PROTECTING SENSITIVE DOCUMENTS: THE USES AND LIMITS OF LEGAL PROFESSIONAL PRIVILEGE

Legal professional privilege can be a powerful tool to protect sensitive documents from disclosure to an adversary in litigation or to an investigating regulatory authority, even where the documents are highly relevant to the issues in question. Parties need, however, always to be aware that privilege may be lost or indeed never apply to a document despite the involvement of lawyers in its creation.

As well as outlining the fundamentals of legal professional privilege, this article highlights some practicalities and potential pitfalls to avoid when dealing with potentially privileged documents.

In what circumstances will legal professional privilege apply?

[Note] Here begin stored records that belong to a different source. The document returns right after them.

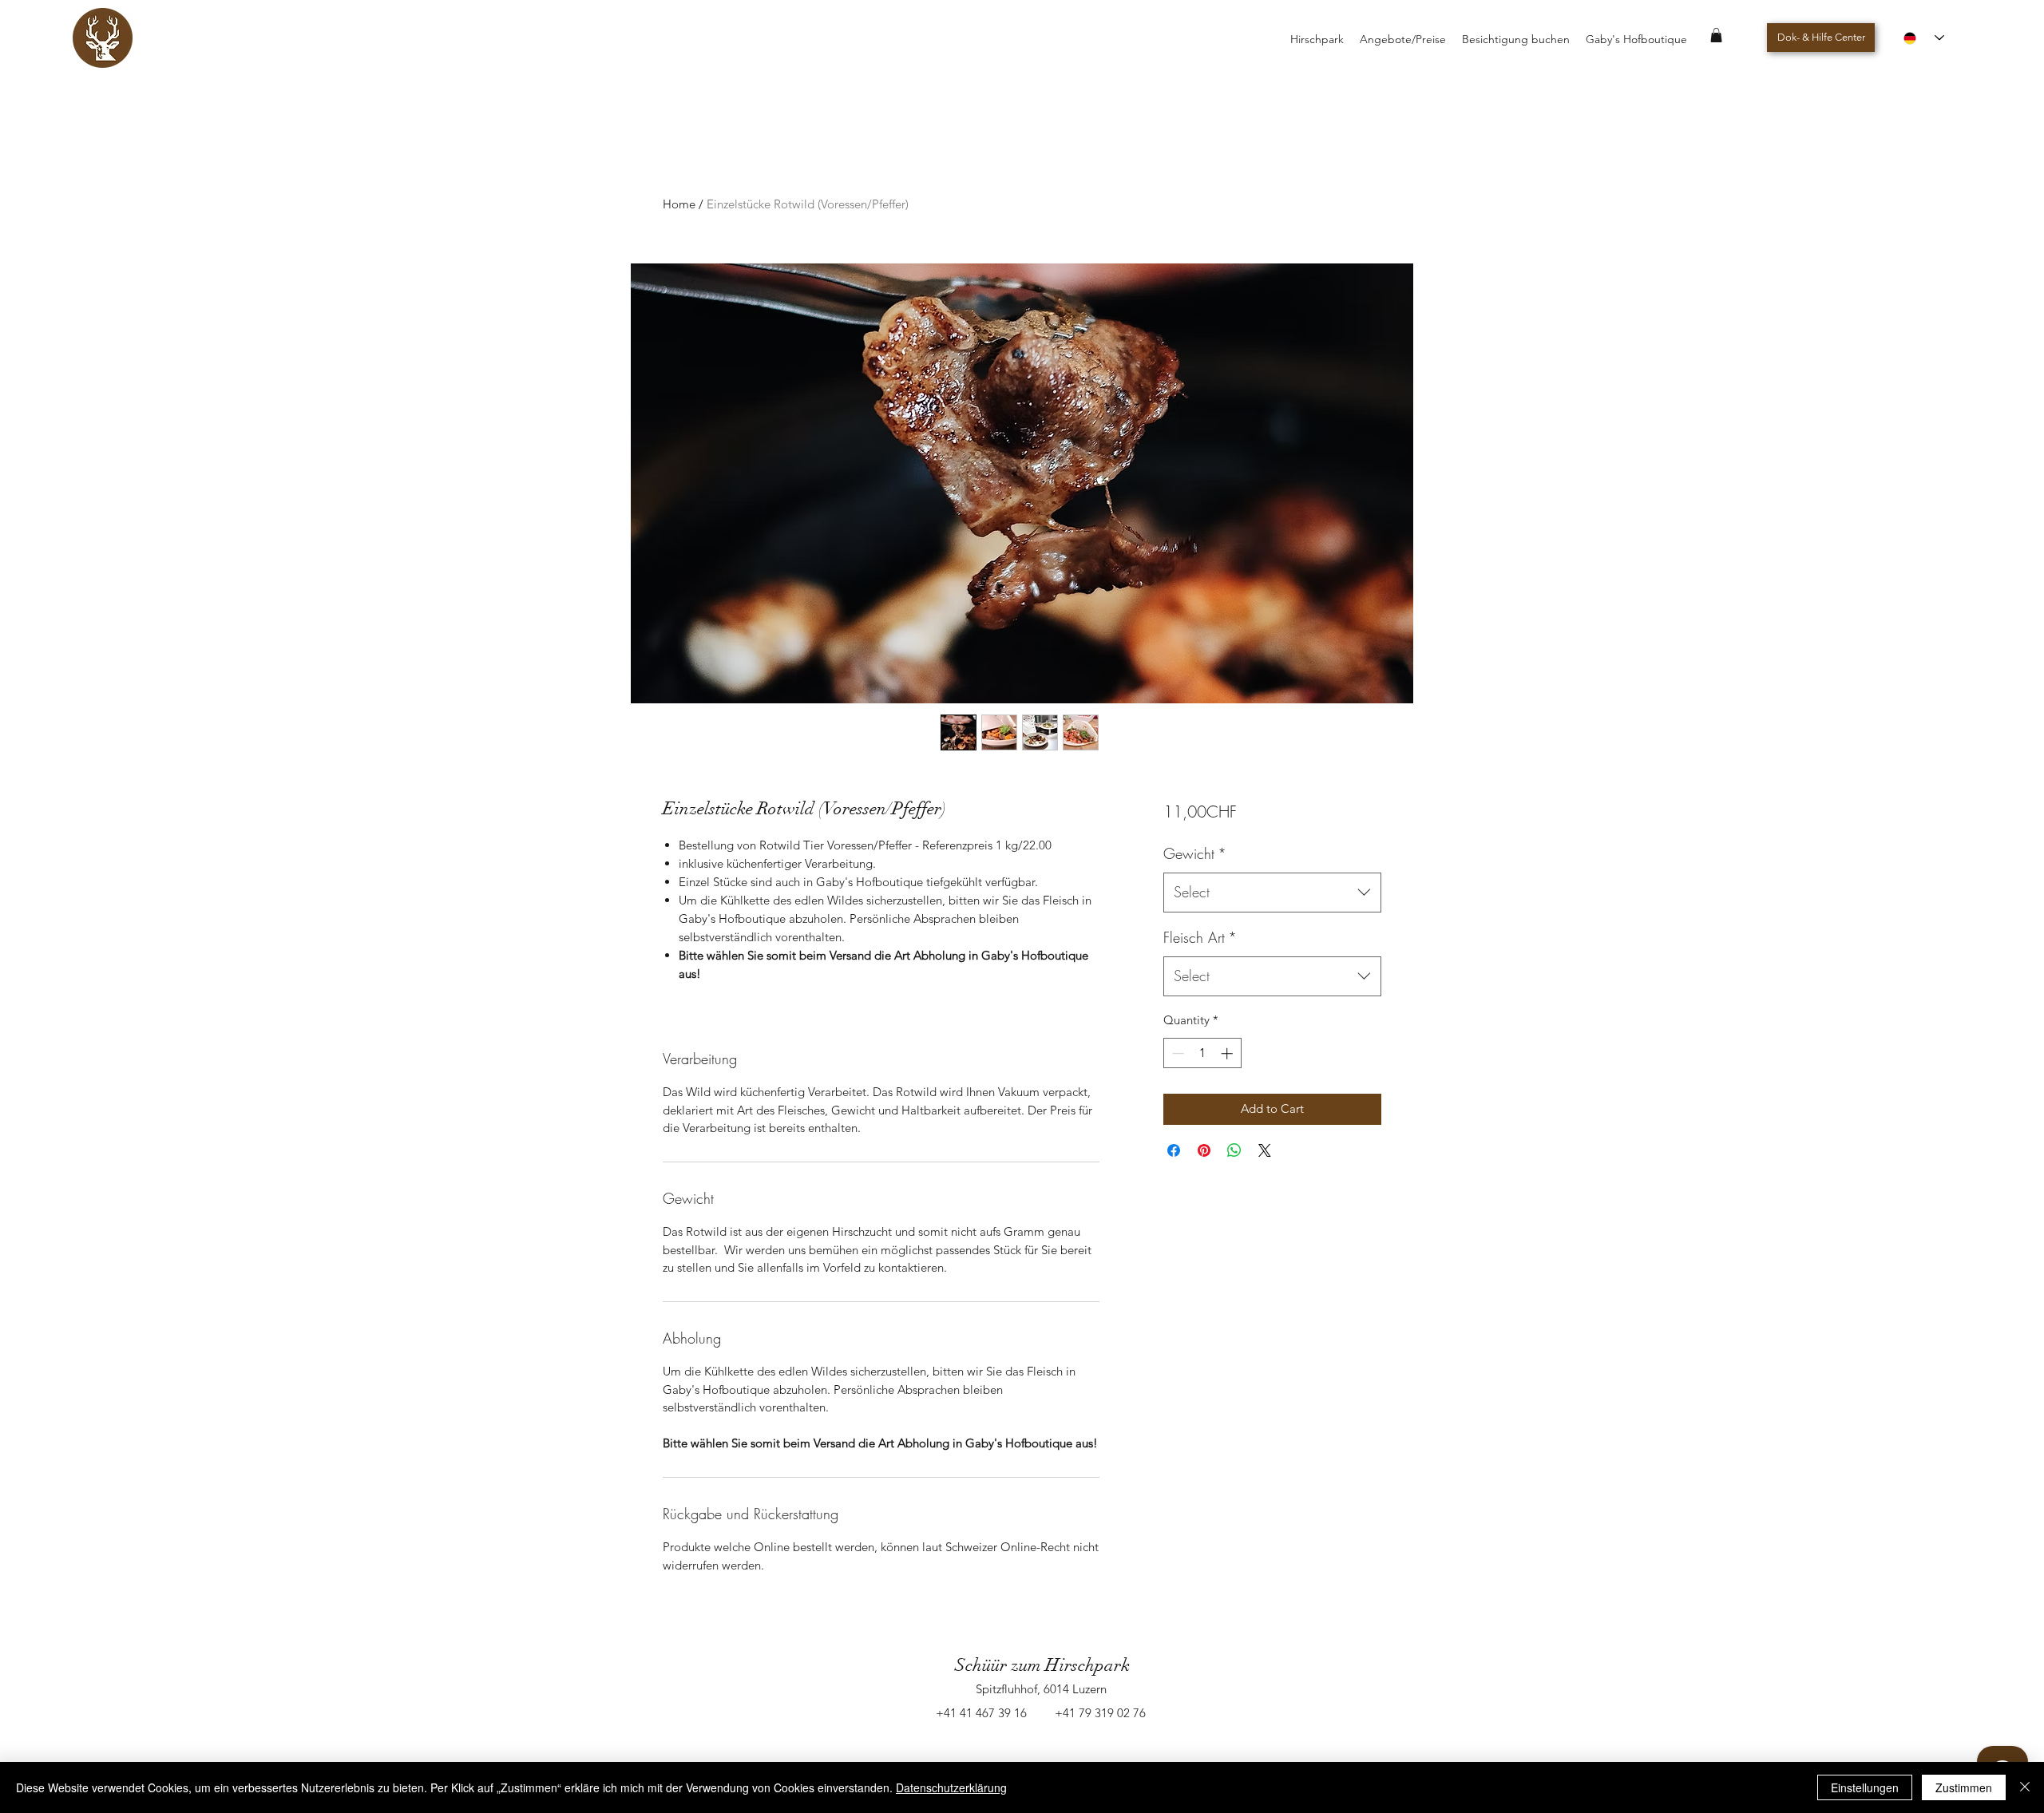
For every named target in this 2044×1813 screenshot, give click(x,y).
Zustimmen (1963, 1787)
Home (679, 204)
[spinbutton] (1202, 1053)
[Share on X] (1264, 1150)
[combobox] (1272, 892)
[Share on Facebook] (1173, 1150)
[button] (1716, 35)
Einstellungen (1865, 1787)
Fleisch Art (1200, 937)
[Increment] (1228, 1053)
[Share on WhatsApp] (1234, 1150)
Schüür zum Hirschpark (1042, 1665)
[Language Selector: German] (1923, 38)
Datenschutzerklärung (951, 1787)
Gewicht (1194, 853)
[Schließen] (2024, 1787)
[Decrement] (1176, 1053)
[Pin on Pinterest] (1204, 1150)
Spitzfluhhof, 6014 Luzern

There are two primary subcategories of legal professional privilege: legal advice privilege and litigation privilege. Common to both legal advice privilege and litigation privilege is a core requirement of confidentiality, but there are important differences in their scope and applicability. Legal advice privilege covers confidential communications between a client and its lawyer made for the dominant purpose of giving or obtaining legal advice.

Breaking this definition down, a key point to note is that legal advice privilege only applies to client-lawyer communications and does not extend to communications with third parties. Furthermore, English courts have made clear that, for corporate entities, the term ‘client’ should be construed narrowly to mean only those employees or representatives who are authorised to seek and receive legal advice from the lawyer.

As a result, communications between a company’s lawyers and its ‘non-client’ employees will generally constitute communications with third parties that are not protected by legal advice privilege.